Find "This screenshot has width=723, height=1568." in the data below; transcribe the line it appears on and each line after it, exactly, to the end, and nothing else.
Start of SOURCE MATERIAL
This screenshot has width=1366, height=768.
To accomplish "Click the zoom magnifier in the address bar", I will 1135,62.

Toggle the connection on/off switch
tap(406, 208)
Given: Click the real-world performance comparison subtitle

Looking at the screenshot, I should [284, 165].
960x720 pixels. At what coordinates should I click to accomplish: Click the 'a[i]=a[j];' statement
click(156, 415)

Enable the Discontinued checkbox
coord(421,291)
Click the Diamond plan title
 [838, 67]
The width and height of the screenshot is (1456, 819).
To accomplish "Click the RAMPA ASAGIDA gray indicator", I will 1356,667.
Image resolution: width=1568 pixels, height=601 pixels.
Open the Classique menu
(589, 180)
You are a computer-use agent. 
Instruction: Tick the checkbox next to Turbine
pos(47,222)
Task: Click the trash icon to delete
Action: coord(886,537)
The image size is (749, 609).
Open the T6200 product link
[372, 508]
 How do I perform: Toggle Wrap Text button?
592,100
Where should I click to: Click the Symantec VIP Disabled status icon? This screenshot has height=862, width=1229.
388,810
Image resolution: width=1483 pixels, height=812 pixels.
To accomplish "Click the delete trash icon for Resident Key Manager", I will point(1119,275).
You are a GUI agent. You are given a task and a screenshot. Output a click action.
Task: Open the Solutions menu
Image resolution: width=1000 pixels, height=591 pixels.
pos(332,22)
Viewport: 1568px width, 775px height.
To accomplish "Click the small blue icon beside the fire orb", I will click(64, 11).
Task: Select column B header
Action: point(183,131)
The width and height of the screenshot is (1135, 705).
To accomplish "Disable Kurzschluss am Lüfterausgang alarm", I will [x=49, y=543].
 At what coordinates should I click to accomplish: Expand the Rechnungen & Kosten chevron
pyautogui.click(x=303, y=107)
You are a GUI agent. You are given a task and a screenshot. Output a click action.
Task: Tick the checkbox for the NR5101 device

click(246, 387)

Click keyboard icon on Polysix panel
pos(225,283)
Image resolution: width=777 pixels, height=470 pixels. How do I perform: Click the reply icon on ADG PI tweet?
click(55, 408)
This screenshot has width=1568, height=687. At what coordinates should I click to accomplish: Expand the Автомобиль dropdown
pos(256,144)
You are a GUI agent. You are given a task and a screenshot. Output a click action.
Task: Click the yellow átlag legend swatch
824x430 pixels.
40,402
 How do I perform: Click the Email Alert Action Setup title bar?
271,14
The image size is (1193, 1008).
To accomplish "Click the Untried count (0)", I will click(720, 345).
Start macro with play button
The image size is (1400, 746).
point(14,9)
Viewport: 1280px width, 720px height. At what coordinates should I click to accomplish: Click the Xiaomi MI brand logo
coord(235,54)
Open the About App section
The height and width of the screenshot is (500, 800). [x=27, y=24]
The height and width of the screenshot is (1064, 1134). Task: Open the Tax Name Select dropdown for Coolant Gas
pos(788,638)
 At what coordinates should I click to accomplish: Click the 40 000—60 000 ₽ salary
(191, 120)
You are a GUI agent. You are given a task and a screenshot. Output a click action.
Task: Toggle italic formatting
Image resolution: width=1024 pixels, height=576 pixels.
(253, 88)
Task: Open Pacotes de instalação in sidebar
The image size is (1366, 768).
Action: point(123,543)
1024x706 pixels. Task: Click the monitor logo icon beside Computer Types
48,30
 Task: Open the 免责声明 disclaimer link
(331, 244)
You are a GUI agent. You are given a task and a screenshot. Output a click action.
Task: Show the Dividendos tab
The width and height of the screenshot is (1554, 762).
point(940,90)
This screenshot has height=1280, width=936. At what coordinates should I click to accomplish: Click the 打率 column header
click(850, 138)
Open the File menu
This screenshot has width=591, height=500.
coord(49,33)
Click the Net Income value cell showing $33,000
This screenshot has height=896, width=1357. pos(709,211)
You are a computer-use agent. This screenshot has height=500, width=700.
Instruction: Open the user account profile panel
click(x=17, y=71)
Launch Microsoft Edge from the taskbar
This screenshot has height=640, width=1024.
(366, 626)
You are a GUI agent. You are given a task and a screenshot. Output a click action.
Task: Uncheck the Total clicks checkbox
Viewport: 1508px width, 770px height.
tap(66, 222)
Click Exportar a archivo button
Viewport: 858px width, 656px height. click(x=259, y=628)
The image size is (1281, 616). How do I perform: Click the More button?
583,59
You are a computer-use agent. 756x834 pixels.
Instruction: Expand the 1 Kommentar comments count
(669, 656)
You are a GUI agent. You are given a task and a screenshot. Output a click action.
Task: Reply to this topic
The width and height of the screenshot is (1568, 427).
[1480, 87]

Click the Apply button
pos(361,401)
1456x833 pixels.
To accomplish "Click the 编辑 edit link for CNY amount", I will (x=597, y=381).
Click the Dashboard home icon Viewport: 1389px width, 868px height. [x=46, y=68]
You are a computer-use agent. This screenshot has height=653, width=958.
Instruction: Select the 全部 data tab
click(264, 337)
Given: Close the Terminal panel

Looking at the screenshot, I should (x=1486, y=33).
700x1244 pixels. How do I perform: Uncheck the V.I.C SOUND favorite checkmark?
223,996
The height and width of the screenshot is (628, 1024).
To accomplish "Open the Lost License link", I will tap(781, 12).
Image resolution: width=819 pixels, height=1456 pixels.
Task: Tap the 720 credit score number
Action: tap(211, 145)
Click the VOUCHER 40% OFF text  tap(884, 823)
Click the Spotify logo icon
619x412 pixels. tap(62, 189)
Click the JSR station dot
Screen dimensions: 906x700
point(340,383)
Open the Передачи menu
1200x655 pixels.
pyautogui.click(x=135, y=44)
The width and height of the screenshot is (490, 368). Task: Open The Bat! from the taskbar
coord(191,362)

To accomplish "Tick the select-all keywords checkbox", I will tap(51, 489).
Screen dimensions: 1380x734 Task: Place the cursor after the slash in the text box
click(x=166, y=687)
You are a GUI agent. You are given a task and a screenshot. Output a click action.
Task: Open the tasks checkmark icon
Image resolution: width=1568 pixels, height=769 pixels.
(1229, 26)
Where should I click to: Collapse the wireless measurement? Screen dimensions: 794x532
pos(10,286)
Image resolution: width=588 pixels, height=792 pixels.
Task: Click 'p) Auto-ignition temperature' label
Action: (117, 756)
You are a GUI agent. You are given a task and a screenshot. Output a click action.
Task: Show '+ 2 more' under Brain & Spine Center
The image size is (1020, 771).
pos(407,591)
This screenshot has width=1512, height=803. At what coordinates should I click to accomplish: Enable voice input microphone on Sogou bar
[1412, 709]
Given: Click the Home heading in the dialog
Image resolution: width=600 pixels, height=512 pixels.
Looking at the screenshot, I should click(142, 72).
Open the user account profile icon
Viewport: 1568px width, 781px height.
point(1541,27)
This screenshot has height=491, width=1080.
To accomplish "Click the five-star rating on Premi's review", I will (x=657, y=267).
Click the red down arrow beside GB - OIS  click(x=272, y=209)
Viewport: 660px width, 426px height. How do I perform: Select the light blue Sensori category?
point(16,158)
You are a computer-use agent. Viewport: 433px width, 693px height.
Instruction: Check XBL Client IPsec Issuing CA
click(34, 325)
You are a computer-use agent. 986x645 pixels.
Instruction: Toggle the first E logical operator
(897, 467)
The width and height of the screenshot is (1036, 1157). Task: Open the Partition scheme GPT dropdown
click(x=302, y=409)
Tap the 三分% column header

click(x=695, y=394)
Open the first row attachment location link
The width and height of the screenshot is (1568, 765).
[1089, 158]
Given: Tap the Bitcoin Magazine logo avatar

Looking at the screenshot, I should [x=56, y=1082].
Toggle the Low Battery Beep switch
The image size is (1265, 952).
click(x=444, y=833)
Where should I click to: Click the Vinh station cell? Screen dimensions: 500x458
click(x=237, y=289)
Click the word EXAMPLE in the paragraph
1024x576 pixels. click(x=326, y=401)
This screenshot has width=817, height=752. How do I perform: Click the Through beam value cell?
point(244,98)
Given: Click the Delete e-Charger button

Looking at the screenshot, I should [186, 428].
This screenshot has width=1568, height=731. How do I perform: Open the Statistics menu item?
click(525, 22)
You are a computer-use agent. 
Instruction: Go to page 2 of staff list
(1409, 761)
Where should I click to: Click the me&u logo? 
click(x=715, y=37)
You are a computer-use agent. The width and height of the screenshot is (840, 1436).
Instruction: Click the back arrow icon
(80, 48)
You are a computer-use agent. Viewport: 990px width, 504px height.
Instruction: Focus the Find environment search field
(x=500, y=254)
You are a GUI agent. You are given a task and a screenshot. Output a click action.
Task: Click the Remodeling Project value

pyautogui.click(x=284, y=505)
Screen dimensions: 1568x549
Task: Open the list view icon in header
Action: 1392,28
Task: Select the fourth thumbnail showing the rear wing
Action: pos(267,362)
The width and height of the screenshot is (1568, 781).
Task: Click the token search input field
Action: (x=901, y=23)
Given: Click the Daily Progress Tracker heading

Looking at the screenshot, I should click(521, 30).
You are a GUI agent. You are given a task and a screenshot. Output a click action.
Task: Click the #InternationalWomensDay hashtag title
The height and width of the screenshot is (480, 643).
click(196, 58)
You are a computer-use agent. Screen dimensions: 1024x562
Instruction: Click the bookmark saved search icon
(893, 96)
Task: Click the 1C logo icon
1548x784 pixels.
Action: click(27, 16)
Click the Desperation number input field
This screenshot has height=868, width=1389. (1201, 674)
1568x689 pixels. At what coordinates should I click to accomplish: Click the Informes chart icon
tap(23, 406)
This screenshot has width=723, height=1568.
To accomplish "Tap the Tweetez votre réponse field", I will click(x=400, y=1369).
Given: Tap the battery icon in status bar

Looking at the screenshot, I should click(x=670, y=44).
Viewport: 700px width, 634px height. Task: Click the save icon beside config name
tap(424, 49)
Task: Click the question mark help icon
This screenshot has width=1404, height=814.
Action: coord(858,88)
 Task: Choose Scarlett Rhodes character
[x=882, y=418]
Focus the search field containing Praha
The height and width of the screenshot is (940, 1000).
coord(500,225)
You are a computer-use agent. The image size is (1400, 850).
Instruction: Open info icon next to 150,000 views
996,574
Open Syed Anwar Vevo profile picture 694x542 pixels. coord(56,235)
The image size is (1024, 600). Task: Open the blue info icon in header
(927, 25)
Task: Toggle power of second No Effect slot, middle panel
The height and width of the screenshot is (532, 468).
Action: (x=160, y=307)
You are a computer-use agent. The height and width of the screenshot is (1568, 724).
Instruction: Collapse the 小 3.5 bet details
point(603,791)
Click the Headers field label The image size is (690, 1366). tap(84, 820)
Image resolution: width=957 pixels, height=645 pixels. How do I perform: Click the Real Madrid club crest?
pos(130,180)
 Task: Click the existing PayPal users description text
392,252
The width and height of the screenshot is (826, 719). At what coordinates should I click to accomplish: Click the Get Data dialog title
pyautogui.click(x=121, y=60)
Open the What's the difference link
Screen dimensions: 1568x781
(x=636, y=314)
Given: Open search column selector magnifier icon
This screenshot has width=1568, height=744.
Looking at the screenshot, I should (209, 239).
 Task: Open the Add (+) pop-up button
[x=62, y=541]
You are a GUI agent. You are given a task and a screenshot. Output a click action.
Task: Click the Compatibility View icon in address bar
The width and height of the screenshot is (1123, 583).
End of SOURCE MATERIAL
### [ANSWER SPACE]
This screenshot has width=723, height=1568.
To accomplish "Tap the Tweetez votre réponse field", I will click(x=400, y=1369).
Given: Tap the battery icon in status bar

Looking at the screenshot, I should click(x=670, y=44).
Viewport: 700px width, 634px height. Task: Click the save icon beside config name
tap(424, 49)
Task: Click the question mark help icon
This screenshot has width=1404, height=814.
Action: coord(858,88)
 Task: Choose Scarlett Rhodes character
[x=882, y=418]
Focus the search field containing Praha
The height and width of the screenshot is (940, 1000).
coord(500,225)
You are a computer-use agent. The image size is (1400, 850).
Instruction: Open info icon next to 150,000 views
996,574
Open Syed Anwar Vevo profile picture 694x542 pixels. coord(56,235)
The image size is (1024, 600). Task: Open the blue info icon in header
(927, 25)
Task: Toggle power of second No Effect slot, middle panel
The height and width of the screenshot is (532, 468).
Action: (x=160, y=307)
You are a computer-use agent. The height and width of the screenshot is (1568, 724).
Instruction: Collapse the 小 3.5 bet details
point(603,791)
Click the Headers field label The image size is (690, 1366). tap(84, 820)
Image resolution: width=957 pixels, height=645 pixels. How do I perform: Click the Real Madrid club crest?
pos(130,180)
 Task: Click the existing PayPal users description text
392,252
The width and height of the screenshot is (826, 719). At what coordinates should I click to accomplish: Click the Get Data dialog title
pyautogui.click(x=121, y=60)
Open the What's the difference link
Screen dimensions: 1568x781
(x=636, y=314)
Given: Open search column selector magnifier icon
This screenshot has width=1568, height=744.
Looking at the screenshot, I should (209, 239).
 Task: Open the Add (+) pop-up button
[x=62, y=541]
You are a GUI agent. You are given a task and a screenshot. Output a click action.
Task: Click the Compatibility View icon in address bar
The width and height of the screenshot is (1123, 583).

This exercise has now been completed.